**Excerpted data:**
+++++
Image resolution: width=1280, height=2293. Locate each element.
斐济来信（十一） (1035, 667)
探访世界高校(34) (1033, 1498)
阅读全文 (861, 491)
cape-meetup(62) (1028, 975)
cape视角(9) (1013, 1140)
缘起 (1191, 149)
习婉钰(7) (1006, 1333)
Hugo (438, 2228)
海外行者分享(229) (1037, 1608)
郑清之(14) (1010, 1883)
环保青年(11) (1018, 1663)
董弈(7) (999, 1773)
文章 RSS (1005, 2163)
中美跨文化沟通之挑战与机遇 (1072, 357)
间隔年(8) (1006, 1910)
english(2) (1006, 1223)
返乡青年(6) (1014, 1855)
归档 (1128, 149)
+++++
**What this task involves:** Everything from the line containing "环保青年(11) (1018, 1663)" through the final line of the records is what you should print, exactly and with nothing added.

**Answer to this task:**
环保青年(11) (1018, 1663)
董弈(7) (999, 1773)
文章 RSS (1005, 2163)
中美跨文化沟通之挑战与机遇 (1072, 357)
间隔年(8) (1006, 1910)
english(2) (1006, 1223)
返乡青年(6) (1014, 1855)
归档 (1128, 149)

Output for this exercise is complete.